2. Insidensi hemofilia A yaitu 1:10.000 orang
3. Insidensi hemofilia B yaitu 1: 25.000-30.000 orang
4. Sebanyak 80-85% dari kasus hemofilia adalah Hemofilia A
5. Sebanyak 10-15% dari kasus hemofilia adalah Hemofilia B
6. Di Indonesia diperkirakan kasus hemogfilia sebanyak 20.000 dari total 200 juta
penduduk Indonesia
III. Klasifikasi
Hemofilia dapat diklasifikasikan berdasarkan defisiensi faktor pembekuan dan kadar atau
aktivitas faktor pembekuan.
1. Hemofilia A
- Disebut juga Hemofilia Klasik
- Akibat defisiensi atau disfungsi faktor pembekuan VIII (FVIIIc)
2. Hemofilia B
- Disebut juga Christmas disease
- Akibat defisiensi atau disfungsi faktor pembekuan IX (FIX) atau faktor Christmas
3. Hemofilia C
- Akibat defisiensi faktor pembekuan XI (FXI)
- Hemofilia C diturunkan secara autosomal recessive pada kromosom 4q32q35
Selain itu, hemofilia juga dapat diklasifikasikan berdasarkan keparahannya:
1. Hemofilia Ringan
- Kadar atau aktivitas faktor pembekuan 5-30%
- Perdarahan jarang terdeteksi kecuali pada trauma yang cukup berat seperti luka iris,
ekstraksi gigi, dan lainnya
2. Hemofilia Sedang
- Kadar atau aktivitas faktor pembekuan 1-5%
- Perdarahan pada hemofilia sedang terjadi akibat trauma yang cukup kuat
3. Hemofilia Berat
- Kadar atau aktivitas faktor pembekuan <1%
- Pendarahan pada hemofilia berat dapat terjadi spontan atau akibat trauma tak berarti.
IV. Etiologi
Hemofilia bersifat herediter dan disebabkan oleh defek salah satu gen yang mengatur
produksi faktor pembekuan VIII atau IX. Gen tersebut berlokasi di kromosom X. hemofilia
juga dapat terjadi tanpa diturunkan, yaitu ketita gen pengatur produksi faktor pembekuan
tersebut mengalami mutasi.
Hemartrosis merupakan gejala hemofilia yang paling banyak ditemukan, yaitu pada 85%
dari total kasus hemofilia.

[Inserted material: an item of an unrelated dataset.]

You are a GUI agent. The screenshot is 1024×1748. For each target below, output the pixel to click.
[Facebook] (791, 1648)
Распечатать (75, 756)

Hemartrosis secara berturut-turut paling sering terjadi pada sendi
lutut, siku, pergelangan kaki, bahu, pergelangan tangan, dan lainnya.

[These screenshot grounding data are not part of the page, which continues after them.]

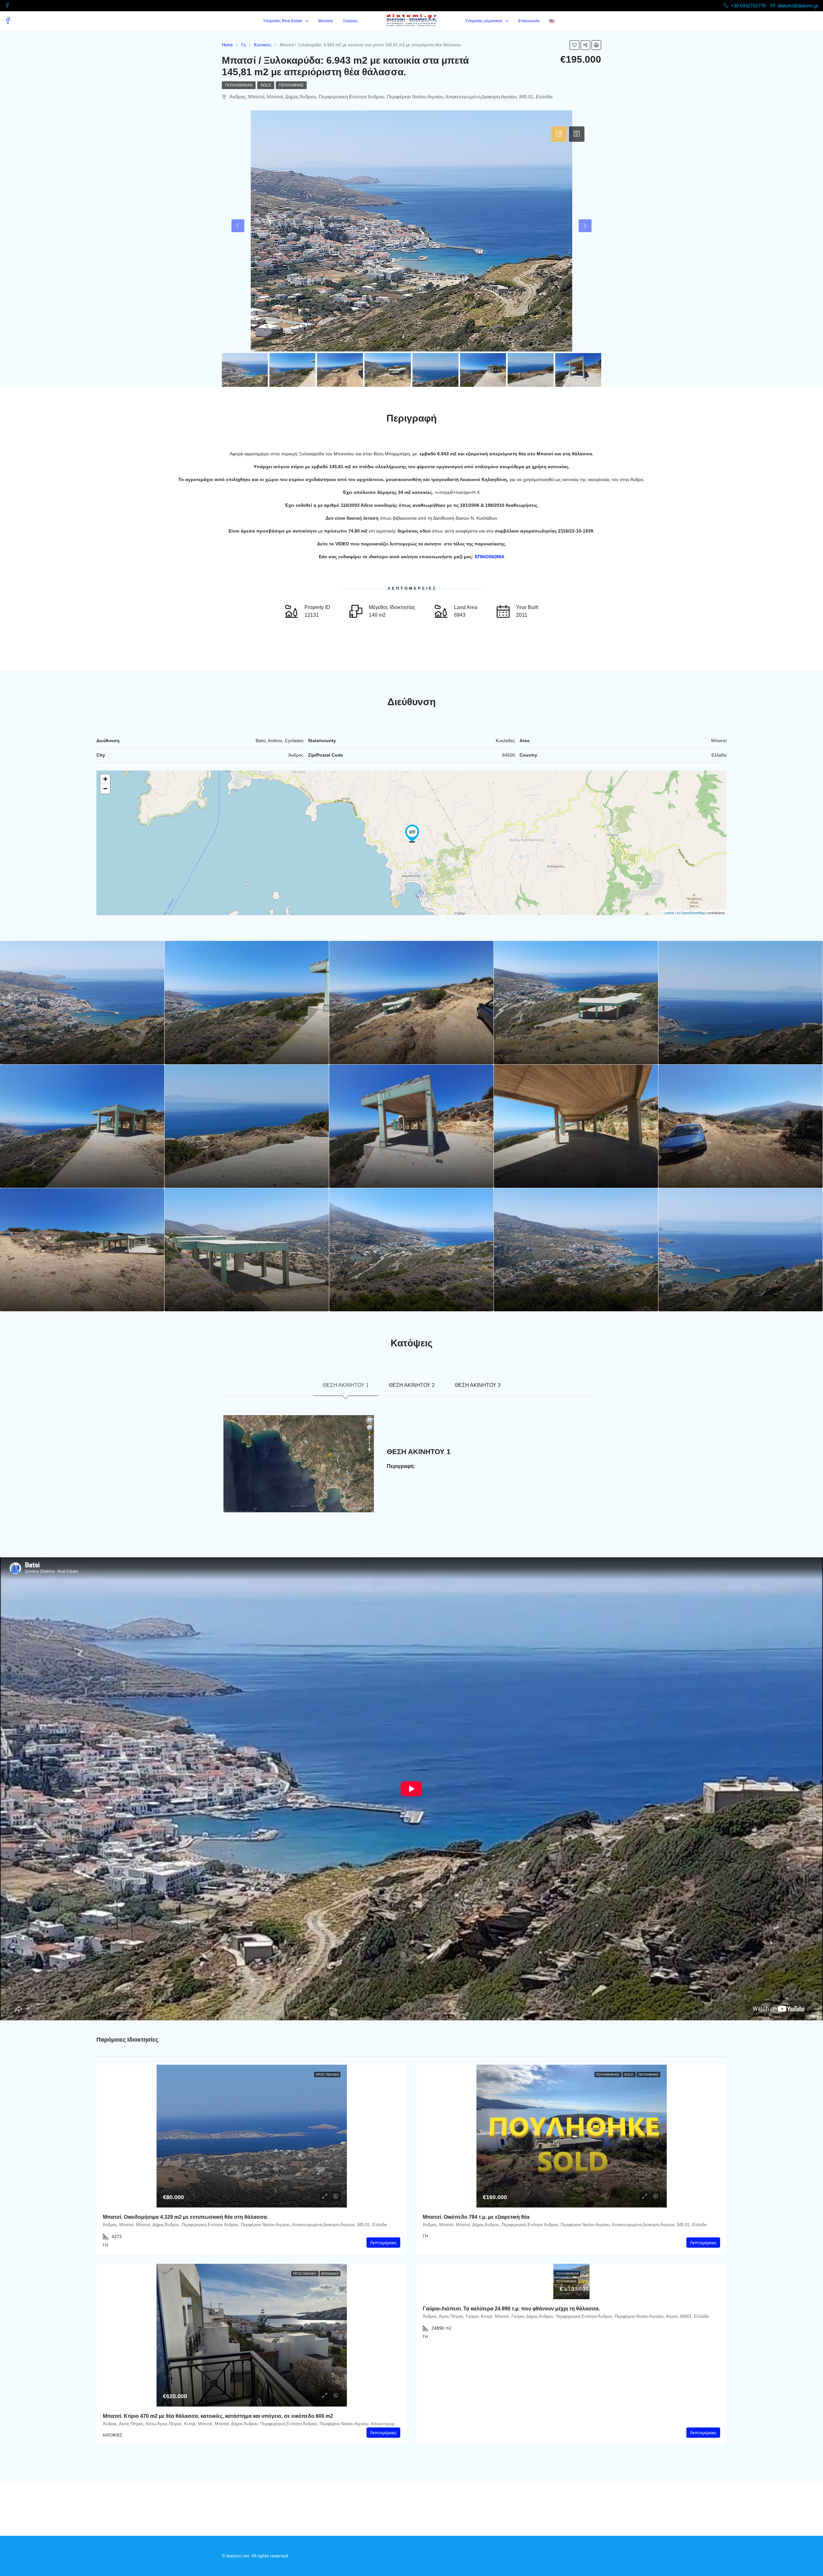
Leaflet (669, 912)
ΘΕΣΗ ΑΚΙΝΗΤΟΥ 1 (346, 1385)
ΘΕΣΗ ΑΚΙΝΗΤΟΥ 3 (478, 1385)
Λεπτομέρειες (383, 2242)
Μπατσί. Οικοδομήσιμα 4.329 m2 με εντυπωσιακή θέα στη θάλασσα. (185, 2217)
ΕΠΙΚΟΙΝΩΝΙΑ (489, 556)
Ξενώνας (350, 21)
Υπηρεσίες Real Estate (282, 21)
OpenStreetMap (693, 912)
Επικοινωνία (528, 21)
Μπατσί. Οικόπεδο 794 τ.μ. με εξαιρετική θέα (476, 2217)
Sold (265, 85)
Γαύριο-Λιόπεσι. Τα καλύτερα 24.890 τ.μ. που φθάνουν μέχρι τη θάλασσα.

Hematoma intramuskular biasanya terjadi pada otot-otot fleksor besar, seperti otot betis,
iliopsoas (panggul), dan lengan bawah. Perdarahan intrakranial dapat terjadi spontan atau
akibat trauma dan merupakan penyebab utama kematian pada pasien hemofilia. Perdarahan
pada retroperineal dan retrofaringeal dapat menghalangi jalan napas sehingga mengancam
jiwa. Hematuria masif tidak menyebabkan kematian, tetapi dapat menyebabkan kolik pada
ginjal. pasien juga dapat mengalami perdarahan pasca operasi selama beberapa jam sampai
beberapa hari.
VI. Diagnosis
1. Anamnesis dan Pemeriksaan Fisik
- Ditemukannya riwayat keluarga masih menjadi alasan terpenting untuk diagnosis
hemofilia, walaupun 20-30% kasus hemofilia diakibatkan oleh mutasi gen terkait
- Laki-laki yang mengalami perdarahan berulang atau riwayat perdarahan yang lama
setelah mengalami trauma dapat dicurigai menderita hemofilia
- Ditemukan hematom, hemartrosis, epistaksis, dan gejala perdarahan lainnya
2. Pemeriksaan Laboratorium
- Ditemukan pemanjangan masa pembekuan (CT), pemanjangan masa tromboplastin
partial tetraktivasi (aPTT), abnormalitas uji thromboplastin generation
- Masa perdarahan dan masa protrombin (PT) dalam batas normal
- Berkurangnya aktivitas Faktor VIII atau Faktor IX
IX. Komplikasi
Komplikasi yang paling sering adalah artropati hemofilia, yaitu penimbunan darah intra
artikular yang menetap sehingga dapat menyebabkan degenerasi kartilago, tulang, dan sendi
secara progresif. Hemartrosis juga dapat menyebabkan sinovitis kronik apabila tidak
ditangani dengan baik. Selain itu juga dapat terjadi perdarahan intrakranial yang akan
berakibat fatal.
X. Prognosis
Prognosis umumnya baik apabila diterapi dengan tepat.